In terms of automotive products, the focus is currently on fog lights, tail lights, grille lights, and interior reading lights. Primarily targeting the North American market, the company is collaborating with international manufacturers to develop new products and expects significant growth in automotive shipments by 2025.

Regarding production capacity utilization across various products, the automotive production lines encompass components, modules, and finished products. Currently, the utilization rate for automotive finished products is approximately 80-90%, while modules are around 70-75%. However, the utilization rate for automotive components is lower at about 60% with fewer shipments of LED lighting components. The average utilization rate for SMT module to finished product assembly lines stands at 70-80%.

In terms of revenue contribution, automotive LED products account for 48%, general LED products for 47%, and sensor components for 5%. Automotive LED components mainly serve Chinese automakers, including Nio, Li Auto, and Xiaomi.
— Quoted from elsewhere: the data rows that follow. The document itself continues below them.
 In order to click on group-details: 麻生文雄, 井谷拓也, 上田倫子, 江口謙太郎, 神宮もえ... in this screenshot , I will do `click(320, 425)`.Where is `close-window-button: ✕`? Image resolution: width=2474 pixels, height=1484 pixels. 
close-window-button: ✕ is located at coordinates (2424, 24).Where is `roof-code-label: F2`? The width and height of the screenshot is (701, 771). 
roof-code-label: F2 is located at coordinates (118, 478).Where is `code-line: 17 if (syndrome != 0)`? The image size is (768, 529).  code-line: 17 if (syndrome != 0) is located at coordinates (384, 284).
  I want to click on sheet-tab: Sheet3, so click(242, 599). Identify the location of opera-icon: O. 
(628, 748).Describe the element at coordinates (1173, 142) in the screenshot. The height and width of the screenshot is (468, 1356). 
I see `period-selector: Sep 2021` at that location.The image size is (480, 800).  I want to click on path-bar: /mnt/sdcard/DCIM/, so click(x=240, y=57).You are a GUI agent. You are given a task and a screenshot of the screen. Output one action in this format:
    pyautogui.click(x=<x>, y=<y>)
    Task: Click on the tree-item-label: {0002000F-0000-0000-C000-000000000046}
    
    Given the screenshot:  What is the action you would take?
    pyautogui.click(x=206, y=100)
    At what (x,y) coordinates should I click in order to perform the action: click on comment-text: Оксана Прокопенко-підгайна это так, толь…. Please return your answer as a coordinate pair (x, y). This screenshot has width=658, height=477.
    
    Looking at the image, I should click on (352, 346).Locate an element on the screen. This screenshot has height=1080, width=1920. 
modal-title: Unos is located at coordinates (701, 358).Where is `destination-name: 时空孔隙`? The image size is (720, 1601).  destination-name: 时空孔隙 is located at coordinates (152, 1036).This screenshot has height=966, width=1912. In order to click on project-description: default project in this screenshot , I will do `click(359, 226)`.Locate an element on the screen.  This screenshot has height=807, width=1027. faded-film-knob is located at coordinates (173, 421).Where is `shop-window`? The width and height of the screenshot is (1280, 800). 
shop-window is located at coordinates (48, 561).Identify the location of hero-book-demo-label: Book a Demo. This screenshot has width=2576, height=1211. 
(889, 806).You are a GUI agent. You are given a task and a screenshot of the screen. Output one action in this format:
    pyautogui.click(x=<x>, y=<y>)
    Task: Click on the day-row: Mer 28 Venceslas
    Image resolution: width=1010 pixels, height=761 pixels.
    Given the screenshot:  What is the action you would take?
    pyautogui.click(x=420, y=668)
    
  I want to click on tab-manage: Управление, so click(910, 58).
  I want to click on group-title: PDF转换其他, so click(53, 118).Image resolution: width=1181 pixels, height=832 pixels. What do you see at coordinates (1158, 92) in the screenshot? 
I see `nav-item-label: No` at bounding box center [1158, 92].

The automotive modules and finished products predominantly cater to the North American market, supplying first-tier automotive lighting clients.

The share of automotive products is expected to further increase in 2025, with an ongoing effort to enhance the proportion of finished products, thereby fostering customized collaboration models with customers.

New Zhongli factory acquired in response to international demands

To address the demands from international manufacturers regarding production line length and scale, Edison stated that existing facilities can no longer meet these needs. Therefore, it acquired a new factory in Zhongli, which is set to be completed in June 2025, with mass production expected to commence in the fourth quarter.

Once space becomes available in the existing Zhonghe plant, it will accommodate the automotive production lines of its subsidiary, Edison-Litek, in preparation for future capacity expansion. Consequently, capital expenditures for 2025 are estimated at NT$100 million (approx. US$3.07 million), focusing not only on the renovation of the Zhongli factory but also on enhancing equipment utilization rates and efficiency.

Looking ahead, Edison noted that the order visibility for LED lighting is about two months, whereas the visibility for automotive products could last up to one year. Although the industry is expected to enter off-season in the fourth quarter, stable demand for automotive products may mitigate seasonal downturns, potentially extending growth trends into the first quarter of 2025.

Benefiting from consistent growth in orders from European and American clients, Edison projects that finished product shipments in lighting and automotive sectors will grow by at least 20% in 2025, while shipments of lighting and automotive modules are expected to see growth between 10-20%. Currently, the gross margin performance for automotive finished products and lighting modules is favorable, and with improved utilization rates, there is optimism for enhanced gross margins, maintaining a positive outlook for operations in 2025.